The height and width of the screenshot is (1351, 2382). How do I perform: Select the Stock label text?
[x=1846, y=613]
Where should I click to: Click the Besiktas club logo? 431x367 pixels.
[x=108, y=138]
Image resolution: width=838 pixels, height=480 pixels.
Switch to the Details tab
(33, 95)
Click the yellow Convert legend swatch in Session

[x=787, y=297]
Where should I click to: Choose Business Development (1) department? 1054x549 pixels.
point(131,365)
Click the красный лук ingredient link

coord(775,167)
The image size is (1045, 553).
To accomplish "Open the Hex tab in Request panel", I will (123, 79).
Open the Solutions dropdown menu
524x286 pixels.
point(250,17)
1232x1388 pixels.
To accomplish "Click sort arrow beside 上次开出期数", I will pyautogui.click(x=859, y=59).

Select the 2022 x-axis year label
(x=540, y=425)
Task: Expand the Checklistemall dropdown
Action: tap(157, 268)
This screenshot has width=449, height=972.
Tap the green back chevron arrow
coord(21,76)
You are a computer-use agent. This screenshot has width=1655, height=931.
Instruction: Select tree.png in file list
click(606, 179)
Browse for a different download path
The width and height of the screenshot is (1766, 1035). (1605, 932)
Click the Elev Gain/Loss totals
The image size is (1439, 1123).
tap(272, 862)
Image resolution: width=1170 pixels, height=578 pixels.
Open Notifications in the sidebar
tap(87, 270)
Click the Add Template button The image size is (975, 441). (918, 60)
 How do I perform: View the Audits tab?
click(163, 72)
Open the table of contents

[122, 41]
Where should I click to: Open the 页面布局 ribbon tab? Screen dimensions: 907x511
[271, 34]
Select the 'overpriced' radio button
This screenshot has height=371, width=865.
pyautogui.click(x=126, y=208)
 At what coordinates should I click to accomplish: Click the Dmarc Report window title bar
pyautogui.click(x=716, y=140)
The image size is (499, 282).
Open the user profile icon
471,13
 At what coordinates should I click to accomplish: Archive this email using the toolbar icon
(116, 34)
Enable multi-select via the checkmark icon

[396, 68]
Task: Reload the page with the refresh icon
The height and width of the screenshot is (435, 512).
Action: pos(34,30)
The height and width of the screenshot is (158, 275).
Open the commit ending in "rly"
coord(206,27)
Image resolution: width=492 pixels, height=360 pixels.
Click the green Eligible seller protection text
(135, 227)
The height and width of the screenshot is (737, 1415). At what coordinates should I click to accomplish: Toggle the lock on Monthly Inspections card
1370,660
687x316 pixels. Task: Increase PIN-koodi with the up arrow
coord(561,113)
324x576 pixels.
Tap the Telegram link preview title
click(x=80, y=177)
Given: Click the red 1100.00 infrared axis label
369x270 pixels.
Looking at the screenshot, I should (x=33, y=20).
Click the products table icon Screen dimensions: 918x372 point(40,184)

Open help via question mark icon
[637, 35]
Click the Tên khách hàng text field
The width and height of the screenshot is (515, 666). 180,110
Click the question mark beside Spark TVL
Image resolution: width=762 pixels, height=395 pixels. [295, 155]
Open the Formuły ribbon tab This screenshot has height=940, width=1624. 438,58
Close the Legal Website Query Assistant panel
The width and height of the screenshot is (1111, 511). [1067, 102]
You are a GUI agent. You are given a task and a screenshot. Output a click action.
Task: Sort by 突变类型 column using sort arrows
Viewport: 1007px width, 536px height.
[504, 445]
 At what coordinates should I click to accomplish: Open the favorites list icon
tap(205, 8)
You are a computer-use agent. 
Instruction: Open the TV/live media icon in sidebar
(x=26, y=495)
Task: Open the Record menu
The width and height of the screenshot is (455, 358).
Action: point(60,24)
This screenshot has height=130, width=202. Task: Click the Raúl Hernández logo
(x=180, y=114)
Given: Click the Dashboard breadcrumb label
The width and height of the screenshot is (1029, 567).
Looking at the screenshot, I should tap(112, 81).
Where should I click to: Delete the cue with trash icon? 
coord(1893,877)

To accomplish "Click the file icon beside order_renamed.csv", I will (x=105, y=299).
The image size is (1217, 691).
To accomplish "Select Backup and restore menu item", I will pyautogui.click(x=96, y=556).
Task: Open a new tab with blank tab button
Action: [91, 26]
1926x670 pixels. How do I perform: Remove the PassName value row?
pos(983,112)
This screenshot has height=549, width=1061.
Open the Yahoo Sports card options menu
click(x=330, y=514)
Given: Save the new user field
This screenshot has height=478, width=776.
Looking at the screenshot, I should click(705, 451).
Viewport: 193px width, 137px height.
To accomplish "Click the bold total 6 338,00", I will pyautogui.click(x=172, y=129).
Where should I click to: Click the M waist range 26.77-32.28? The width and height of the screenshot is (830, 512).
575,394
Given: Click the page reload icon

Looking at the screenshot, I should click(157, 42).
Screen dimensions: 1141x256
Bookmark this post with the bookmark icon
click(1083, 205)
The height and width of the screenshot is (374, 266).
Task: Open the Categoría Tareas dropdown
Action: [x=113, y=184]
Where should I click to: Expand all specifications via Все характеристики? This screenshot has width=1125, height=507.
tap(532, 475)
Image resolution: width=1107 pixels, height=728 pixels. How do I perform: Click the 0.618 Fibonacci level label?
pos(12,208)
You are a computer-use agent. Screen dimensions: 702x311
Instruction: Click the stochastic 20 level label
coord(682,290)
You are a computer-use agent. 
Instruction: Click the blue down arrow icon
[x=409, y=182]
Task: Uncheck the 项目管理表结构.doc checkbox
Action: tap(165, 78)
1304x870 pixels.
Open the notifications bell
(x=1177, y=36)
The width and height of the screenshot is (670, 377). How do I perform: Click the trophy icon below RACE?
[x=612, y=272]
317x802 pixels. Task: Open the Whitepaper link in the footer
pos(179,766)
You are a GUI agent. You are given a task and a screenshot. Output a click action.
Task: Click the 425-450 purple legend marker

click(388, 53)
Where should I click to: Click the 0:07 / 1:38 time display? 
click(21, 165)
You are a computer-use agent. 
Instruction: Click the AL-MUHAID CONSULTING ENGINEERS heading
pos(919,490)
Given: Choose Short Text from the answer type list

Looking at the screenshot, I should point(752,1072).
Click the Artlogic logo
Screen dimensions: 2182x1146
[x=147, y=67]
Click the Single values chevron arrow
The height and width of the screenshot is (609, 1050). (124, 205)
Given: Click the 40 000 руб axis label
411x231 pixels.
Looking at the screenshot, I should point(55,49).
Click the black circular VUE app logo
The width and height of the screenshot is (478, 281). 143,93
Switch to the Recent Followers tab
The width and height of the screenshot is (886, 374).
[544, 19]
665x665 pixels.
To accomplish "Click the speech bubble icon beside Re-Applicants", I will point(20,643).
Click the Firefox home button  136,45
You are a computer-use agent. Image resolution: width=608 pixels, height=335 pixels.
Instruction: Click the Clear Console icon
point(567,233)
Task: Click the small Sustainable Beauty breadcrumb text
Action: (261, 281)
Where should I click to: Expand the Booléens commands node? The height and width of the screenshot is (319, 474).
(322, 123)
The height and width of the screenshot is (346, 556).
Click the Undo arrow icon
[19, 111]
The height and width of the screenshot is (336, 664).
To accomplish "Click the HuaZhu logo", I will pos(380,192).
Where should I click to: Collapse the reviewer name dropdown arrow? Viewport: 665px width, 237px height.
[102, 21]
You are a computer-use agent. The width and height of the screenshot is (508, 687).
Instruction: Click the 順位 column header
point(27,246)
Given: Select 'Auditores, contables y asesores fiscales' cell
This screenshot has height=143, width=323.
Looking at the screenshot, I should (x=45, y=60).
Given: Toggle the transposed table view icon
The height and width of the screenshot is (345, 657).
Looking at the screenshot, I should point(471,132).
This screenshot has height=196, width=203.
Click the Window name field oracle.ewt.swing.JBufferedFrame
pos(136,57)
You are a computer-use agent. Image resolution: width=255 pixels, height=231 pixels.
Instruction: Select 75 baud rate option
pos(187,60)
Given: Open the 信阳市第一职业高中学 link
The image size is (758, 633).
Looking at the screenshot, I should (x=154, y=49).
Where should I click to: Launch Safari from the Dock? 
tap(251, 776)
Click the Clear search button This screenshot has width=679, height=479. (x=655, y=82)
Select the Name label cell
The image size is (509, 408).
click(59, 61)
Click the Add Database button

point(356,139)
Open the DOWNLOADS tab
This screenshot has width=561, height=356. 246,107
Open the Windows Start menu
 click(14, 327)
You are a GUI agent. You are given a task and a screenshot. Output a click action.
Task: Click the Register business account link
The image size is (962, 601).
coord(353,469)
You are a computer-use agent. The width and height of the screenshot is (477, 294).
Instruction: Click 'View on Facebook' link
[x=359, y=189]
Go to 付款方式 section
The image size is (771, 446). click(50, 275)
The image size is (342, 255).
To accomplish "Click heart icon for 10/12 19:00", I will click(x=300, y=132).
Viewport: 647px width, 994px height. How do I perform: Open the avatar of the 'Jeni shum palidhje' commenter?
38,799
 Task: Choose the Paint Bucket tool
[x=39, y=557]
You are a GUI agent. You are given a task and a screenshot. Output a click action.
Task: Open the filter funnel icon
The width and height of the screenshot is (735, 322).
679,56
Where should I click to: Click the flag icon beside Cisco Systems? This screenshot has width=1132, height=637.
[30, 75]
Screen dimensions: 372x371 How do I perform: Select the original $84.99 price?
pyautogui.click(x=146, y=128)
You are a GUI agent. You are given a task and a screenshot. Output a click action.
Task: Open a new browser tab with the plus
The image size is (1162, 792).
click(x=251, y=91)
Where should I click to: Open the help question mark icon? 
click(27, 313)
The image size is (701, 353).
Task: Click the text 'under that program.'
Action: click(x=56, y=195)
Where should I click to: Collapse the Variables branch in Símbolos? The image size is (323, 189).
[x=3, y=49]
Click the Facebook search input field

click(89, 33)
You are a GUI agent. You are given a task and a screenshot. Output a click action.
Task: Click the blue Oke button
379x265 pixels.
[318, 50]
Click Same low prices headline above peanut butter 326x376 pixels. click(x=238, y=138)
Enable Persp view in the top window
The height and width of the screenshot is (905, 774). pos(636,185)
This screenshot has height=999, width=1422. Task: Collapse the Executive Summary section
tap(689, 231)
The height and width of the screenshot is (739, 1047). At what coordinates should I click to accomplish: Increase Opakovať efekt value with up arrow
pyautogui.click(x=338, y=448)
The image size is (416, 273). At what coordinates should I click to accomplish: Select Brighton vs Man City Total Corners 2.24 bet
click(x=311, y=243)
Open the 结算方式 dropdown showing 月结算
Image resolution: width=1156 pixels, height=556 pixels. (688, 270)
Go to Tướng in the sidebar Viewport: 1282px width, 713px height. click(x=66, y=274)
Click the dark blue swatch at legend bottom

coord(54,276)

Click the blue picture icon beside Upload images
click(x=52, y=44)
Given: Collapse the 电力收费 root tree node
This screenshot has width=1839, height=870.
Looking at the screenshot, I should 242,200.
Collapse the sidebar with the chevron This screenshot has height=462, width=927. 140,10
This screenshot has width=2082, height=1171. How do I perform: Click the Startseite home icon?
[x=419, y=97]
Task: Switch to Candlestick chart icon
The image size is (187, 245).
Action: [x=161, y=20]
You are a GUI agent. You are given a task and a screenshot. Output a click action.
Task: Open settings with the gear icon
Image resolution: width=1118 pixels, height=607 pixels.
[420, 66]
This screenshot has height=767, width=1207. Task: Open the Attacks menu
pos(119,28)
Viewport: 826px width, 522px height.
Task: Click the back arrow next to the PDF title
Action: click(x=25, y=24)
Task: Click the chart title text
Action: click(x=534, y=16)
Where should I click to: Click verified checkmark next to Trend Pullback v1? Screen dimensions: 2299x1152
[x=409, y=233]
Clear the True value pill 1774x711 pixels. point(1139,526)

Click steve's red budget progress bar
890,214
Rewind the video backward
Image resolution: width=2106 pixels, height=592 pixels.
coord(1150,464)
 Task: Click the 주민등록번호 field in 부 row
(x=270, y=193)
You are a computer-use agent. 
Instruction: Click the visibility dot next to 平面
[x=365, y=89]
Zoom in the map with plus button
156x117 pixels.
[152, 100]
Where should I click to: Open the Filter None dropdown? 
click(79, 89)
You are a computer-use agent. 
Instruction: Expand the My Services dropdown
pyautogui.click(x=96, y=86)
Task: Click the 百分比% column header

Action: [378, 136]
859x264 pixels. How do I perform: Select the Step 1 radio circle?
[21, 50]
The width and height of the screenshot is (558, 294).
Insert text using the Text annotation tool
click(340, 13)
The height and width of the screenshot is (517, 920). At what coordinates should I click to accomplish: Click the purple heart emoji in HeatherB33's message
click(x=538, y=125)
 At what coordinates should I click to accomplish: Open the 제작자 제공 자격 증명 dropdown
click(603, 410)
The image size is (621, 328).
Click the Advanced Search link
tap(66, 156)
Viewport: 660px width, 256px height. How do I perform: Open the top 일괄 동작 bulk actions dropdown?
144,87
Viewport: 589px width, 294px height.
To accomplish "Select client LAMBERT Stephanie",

Objective:
Render the lines from the first one through the line containing "pyautogui.click(x=716, y=140)" as a Markdown table with two columns, Number and Line. Give each row its number and leave out blank lines.

Answer below:
| Number | Line |
|---|---|
| 1 | The height and width of the screenshot is (1351, 2382). How do I perform: Select the Stock label text? |
| 2 | [x=1846, y=613] |
| 3 | Where should I click to: Click the Besiktas club logo? 431x367 pixels. |
| 4 | [x=108, y=138] |
| 5 | Image resolution: width=838 pixels, height=480 pixels. |
| 6 | Switch to the Details tab |
| 7 | (33, 95) |
| 8 | Click the yellow Convert legend swatch in Session |
| 9 | [x=787, y=297] |
| 10 | Where should I click to: Choose Business Development (1) department? 1054x549 pixels. |
| 11 | point(131,365) |
| 12 | Click the красный лук ingredient link |
| 13 | coord(775,167) |
| 14 | The image size is (1045, 553). |
| 15 | To accomplish "Open the Hex tab in Request panel", I will (123, 79). |
| 16 | Open the Solutions dropdown menu |
| 17 | 524x286 pixels. |
| 18 | point(250,17) |
| 19 | 1232x1388 pixels. |
| 20 | To accomplish "Click sort arrow beside 上次开出期数", I will pyautogui.click(x=859, y=59). |
| 21 | Select the 2022 x-axis year label |
| 22 | (x=540, y=425) |
| 23 | Task: Expand the Checklistemall dropdown |
| 24 | Action: tap(157, 268) |
| 25 | This screenshot has width=449, height=972. |
| 26 | Tap the green back chevron arrow |
| 27 | coord(21,76) |
| 28 | You are a computer-use agent. This screenshot has width=1655, height=931. |
| 29 | Instruction: Select tree.png in file list |
| 30 | click(606, 179) |
| 31 | Browse for a different download path |
| 32 | The width and height of the screenshot is (1766, 1035). (1605, 932) |
| 33 | Click the Elev Gain/Loss totals |
| 34 | The image size is (1439, 1123). |
| 35 | tap(272, 862) |
| 36 | Image resolution: width=1170 pixels, height=578 pixels. |
| 37 | Open Notifications in the sidebar |
| 38 | tap(87, 270) |
| 39 | Click the Add Template button The image size is (975, 441). (918, 60) |
| 40 |  How do I perform: View the Audits tab? |
| 41 | click(163, 72) |
| 42 | Open the table of contents |
| 43 | [122, 41] |
| 44 | Where should I click to: Open the 页面布局 ribbon tab? Screen dimensions: 907x511 |
| 45 | [271, 34] |
| 46 | Select the 'overpriced' radio button |
| 47 | This screenshot has height=371, width=865. |
| 48 | pyautogui.click(x=126, y=208) |
| 49 |  At what coordinates should I click to accomplish: Click the Dmarc Report window title bar |
| 50 | pyautogui.click(x=716, y=140) |